Exercise aim -> The passage on Ronald Reagan's vintage advertisements says Van Heusen re-ran its 1953 ad. In one to three sentences, explain why the company did this in January 1981.

Document passage ->
****
Before Ronald Reagan became the 40th President of the United States in the 1980s, he was a big-time Hollywood actor and spokesman for some products from between the 1940s and 1950s. Although he had endorsed the presidential candidacies of Dwight D. Eisenhower in 1952 and 1956, he had not yet really entered into the political arena. Enjoy these 12 Vintage Advertisements Featuring a pre-politics Ronald Reagan.


1. Van Heusen Ad, 1953


Reagan appeared in this Van Heusen campaign in 1953, and in January 1981, the company re-ran the ad with a celebratory message in Time, Newsweek, and People magazines to congratulate Reagan on the eve of his first inauguration. Then, in 1985, Andy Warhol used this same ad as a basis for his screenprint “Van Heusen (Ronald Reagan)” in his “Ads” series.
****
Entries provided ->
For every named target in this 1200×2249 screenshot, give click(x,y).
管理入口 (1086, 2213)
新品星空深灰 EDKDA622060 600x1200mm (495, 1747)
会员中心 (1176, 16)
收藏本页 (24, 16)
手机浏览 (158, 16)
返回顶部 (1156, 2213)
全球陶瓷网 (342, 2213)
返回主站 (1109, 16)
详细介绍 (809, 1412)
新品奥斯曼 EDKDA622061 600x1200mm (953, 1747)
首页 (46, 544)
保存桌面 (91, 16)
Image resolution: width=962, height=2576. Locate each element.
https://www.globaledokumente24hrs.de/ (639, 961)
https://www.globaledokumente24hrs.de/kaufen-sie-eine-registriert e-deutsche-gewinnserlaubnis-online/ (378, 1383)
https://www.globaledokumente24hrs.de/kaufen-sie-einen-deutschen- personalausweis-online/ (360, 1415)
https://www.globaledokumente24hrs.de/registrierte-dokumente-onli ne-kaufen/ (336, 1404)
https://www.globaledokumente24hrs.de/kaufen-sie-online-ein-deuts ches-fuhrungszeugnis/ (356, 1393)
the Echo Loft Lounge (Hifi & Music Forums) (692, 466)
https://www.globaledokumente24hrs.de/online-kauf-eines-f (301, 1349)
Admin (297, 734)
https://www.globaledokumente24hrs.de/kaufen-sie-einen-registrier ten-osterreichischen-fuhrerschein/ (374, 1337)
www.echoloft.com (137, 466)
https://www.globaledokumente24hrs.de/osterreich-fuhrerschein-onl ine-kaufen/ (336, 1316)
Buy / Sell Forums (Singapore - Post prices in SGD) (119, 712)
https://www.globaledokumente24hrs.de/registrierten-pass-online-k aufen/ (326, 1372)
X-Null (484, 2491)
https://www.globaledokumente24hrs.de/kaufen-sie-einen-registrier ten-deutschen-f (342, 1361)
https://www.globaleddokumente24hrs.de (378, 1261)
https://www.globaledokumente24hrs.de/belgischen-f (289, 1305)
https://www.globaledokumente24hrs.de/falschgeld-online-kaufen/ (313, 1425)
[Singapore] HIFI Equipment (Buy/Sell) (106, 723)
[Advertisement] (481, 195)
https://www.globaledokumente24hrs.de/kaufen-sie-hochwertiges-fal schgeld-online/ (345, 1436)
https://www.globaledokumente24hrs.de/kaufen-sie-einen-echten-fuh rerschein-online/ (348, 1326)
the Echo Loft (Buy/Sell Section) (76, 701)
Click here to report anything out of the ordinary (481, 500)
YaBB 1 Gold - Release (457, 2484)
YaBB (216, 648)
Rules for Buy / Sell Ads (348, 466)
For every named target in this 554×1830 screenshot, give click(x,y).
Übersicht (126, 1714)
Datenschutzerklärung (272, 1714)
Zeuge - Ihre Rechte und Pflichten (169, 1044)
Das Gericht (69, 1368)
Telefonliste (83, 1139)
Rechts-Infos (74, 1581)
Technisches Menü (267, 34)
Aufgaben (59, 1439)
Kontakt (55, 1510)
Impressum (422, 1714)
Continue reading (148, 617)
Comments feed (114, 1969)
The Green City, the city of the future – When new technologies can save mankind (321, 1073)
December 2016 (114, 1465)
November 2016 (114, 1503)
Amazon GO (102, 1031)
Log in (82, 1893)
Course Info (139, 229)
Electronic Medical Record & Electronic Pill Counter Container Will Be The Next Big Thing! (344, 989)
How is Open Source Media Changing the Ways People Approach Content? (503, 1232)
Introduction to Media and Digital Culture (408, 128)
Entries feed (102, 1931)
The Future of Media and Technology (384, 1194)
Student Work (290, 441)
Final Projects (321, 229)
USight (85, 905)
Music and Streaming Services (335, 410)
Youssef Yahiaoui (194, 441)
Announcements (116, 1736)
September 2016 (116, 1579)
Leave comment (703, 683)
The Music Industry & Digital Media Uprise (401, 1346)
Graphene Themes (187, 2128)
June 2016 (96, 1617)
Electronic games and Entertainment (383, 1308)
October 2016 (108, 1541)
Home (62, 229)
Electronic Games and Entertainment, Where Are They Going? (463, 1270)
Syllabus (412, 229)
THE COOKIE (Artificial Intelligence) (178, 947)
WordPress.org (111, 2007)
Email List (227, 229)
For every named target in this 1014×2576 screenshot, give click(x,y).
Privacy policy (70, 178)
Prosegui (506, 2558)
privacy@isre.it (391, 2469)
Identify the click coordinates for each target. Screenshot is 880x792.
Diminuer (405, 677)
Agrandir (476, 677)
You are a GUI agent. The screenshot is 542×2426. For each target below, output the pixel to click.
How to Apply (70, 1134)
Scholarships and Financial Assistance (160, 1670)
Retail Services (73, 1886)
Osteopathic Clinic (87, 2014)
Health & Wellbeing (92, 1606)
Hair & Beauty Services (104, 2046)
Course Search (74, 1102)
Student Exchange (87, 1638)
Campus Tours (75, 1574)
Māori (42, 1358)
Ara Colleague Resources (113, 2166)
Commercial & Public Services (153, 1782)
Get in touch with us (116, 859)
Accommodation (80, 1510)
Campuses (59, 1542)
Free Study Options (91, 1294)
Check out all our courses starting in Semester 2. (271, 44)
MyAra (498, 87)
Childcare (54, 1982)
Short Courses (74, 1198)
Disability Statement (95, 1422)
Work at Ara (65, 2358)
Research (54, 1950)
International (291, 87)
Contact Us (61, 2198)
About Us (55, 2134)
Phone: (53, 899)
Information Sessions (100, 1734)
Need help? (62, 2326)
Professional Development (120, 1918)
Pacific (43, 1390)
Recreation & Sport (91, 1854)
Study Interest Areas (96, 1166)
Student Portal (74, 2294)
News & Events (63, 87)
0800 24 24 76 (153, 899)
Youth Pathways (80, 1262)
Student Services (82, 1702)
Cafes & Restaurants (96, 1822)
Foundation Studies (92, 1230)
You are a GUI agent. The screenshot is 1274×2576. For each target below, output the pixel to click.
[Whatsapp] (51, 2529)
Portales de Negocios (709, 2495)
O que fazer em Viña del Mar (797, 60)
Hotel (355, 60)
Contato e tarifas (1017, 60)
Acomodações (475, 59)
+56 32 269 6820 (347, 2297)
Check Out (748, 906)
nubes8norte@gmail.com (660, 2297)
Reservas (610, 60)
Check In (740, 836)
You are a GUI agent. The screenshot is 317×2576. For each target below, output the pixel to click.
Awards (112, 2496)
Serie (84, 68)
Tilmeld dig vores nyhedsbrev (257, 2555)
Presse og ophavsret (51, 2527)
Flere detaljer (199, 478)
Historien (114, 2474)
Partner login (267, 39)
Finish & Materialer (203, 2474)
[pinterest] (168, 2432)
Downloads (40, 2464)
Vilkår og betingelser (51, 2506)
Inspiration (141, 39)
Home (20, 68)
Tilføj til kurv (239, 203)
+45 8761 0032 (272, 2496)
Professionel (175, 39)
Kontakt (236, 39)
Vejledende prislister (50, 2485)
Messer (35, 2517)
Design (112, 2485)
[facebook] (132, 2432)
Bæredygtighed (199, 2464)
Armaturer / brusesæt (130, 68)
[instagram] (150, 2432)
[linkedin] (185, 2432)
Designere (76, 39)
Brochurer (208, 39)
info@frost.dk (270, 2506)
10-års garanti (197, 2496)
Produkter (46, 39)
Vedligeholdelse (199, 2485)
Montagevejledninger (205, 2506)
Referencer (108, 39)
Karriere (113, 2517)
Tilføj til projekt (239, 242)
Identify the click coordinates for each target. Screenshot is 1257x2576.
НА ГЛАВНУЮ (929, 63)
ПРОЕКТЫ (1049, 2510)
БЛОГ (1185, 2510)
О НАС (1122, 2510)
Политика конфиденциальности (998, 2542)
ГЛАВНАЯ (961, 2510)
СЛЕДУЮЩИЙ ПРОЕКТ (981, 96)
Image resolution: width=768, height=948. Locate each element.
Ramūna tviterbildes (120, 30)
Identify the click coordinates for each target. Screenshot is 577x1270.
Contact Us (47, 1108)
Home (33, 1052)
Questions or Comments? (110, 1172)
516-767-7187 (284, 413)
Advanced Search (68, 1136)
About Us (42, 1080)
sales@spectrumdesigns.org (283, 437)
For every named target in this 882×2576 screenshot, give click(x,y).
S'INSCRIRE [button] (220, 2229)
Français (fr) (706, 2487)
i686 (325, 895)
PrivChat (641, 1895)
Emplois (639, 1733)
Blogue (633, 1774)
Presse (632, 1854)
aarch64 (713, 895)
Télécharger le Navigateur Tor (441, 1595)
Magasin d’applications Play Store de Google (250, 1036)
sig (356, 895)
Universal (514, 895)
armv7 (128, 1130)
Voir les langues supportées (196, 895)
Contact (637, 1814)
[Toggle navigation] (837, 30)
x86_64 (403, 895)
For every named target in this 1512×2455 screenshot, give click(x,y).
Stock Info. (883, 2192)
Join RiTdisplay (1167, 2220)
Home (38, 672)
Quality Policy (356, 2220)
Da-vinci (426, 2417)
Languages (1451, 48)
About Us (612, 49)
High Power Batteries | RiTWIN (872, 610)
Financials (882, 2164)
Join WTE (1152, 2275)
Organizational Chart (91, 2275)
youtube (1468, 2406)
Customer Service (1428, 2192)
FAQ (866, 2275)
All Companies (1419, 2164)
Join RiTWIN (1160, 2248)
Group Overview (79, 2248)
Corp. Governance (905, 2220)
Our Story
****
Result -> Van Heusen re-ran the ad to congratulate Reagan on the eve of his first inauguration. It appeared with a celebratory message in Time, Newsweek, and People magazines.